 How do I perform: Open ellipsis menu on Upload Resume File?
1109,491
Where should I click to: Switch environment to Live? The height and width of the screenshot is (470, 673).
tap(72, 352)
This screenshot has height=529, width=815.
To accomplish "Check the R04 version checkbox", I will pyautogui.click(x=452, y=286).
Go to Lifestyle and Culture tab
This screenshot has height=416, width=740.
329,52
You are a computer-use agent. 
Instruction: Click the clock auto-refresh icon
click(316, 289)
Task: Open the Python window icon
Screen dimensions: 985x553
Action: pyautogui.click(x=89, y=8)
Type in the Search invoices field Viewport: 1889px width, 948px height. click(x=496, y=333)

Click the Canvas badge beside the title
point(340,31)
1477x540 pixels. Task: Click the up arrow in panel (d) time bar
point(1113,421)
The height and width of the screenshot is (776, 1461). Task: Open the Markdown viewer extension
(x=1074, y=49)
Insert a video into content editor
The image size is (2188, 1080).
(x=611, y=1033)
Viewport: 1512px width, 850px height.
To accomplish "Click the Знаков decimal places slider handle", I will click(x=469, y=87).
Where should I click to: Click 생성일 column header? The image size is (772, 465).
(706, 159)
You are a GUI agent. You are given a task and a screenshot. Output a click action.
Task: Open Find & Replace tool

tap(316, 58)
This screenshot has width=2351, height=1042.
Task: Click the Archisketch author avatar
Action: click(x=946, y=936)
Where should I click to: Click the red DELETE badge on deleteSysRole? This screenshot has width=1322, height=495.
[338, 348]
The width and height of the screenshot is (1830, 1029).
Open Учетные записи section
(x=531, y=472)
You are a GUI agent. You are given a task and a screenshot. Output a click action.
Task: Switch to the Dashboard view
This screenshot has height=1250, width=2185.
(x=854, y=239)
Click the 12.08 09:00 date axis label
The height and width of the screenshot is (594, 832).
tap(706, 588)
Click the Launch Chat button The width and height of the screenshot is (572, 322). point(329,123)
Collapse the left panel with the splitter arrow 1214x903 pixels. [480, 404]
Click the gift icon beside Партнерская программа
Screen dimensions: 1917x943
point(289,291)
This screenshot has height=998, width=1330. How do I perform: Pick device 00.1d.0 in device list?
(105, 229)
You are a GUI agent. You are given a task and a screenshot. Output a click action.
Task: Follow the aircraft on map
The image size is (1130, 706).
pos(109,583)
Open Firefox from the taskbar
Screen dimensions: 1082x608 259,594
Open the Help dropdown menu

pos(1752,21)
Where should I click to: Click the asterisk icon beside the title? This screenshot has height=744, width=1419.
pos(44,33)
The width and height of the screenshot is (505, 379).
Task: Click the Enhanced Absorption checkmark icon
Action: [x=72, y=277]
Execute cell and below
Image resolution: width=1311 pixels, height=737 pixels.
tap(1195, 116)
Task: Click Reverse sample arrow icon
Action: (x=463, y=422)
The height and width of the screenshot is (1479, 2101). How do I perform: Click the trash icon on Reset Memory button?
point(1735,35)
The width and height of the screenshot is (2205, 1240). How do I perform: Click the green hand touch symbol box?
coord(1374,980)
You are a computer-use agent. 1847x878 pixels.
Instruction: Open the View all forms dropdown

****

TASK DETAILS: Write the data out again in full. Match it word for word.

TASK OUTPUT:
 How do I perform: Open ellipsis menu on Upload Resume File?
1109,491
Where should I click to: Switch environment to Live? The height and width of the screenshot is (470, 673).
tap(72, 352)
This screenshot has height=529, width=815.
To accomplish "Check the R04 version checkbox", I will pyautogui.click(x=452, y=286).
Go to Lifestyle and Culture tab
This screenshot has height=416, width=740.
329,52
You are a computer-use agent. 
Instruction: Click the clock auto-refresh icon
click(316, 289)
Task: Open the Python window icon
Screen dimensions: 985x553
Action: pyautogui.click(x=89, y=8)
Type in the Search invoices field Viewport: 1889px width, 948px height. click(x=496, y=333)

Click the Canvas badge beside the title
point(340,31)
1477x540 pixels. Task: Click the up arrow in panel (d) time bar
point(1113,421)
The height and width of the screenshot is (776, 1461). Task: Open the Markdown viewer extension
(x=1074, y=49)
Insert a video into content editor
The image size is (2188, 1080).
(x=611, y=1033)
Viewport: 1512px width, 850px height.
To accomplish "Click the Знаков decimal places slider handle", I will click(x=469, y=87).
Where should I click to: Click 생성일 column header? The image size is (772, 465).
(706, 159)
You are a GUI agent. You are given a task and a screenshot. Output a click action.
Task: Open Find & Replace tool

tap(316, 58)
This screenshot has width=2351, height=1042.
Task: Click the Archisketch author avatar
Action: click(x=946, y=936)
Where should I click to: Click the red DELETE badge on deleteSysRole? This screenshot has width=1322, height=495.
[338, 348]
The width and height of the screenshot is (1830, 1029).
Open Учетные записи section
(x=531, y=472)
You are a GUI agent. You are given a task and a screenshot. Output a click action.
Task: Switch to the Dashboard view
This screenshot has height=1250, width=2185.
(x=854, y=239)
Click the 12.08 09:00 date axis label
The height and width of the screenshot is (594, 832).
tap(706, 588)
Click the Launch Chat button The width and height of the screenshot is (572, 322). point(329,123)
Collapse the left panel with the splitter arrow 1214x903 pixels. [480, 404]
Click the gift icon beside Партнерская программа
Screen dimensions: 1917x943
point(289,291)
This screenshot has height=998, width=1330. How do I perform: Pick device 00.1d.0 in device list?
(105, 229)
You are a GUI agent. You are given a task and a screenshot. Output a click action.
Task: Follow the aircraft on map
The image size is (1130, 706).
pos(109,583)
Open Firefox from the taskbar
Screen dimensions: 1082x608 259,594
Open the Help dropdown menu

pos(1752,21)
Where should I click to: Click the asterisk icon beside the title? This screenshot has height=744, width=1419.
pos(44,33)
The width and height of the screenshot is (505, 379).
Task: Click the Enhanced Absorption checkmark icon
Action: [x=72, y=277]
Execute cell and below
Image resolution: width=1311 pixels, height=737 pixels.
tap(1195, 116)
Task: Click Reverse sample arrow icon
Action: (x=463, y=422)
The height and width of the screenshot is (1479, 2101). How do I perform: Click the trash icon on Reset Memory button?
point(1735,35)
The width and height of the screenshot is (2205, 1240). How do I perform: Click the green hand touch symbol box?
coord(1374,980)
You are a computer-use agent. 1847x878 pixels.
Instruction: Open the View all forms dropdown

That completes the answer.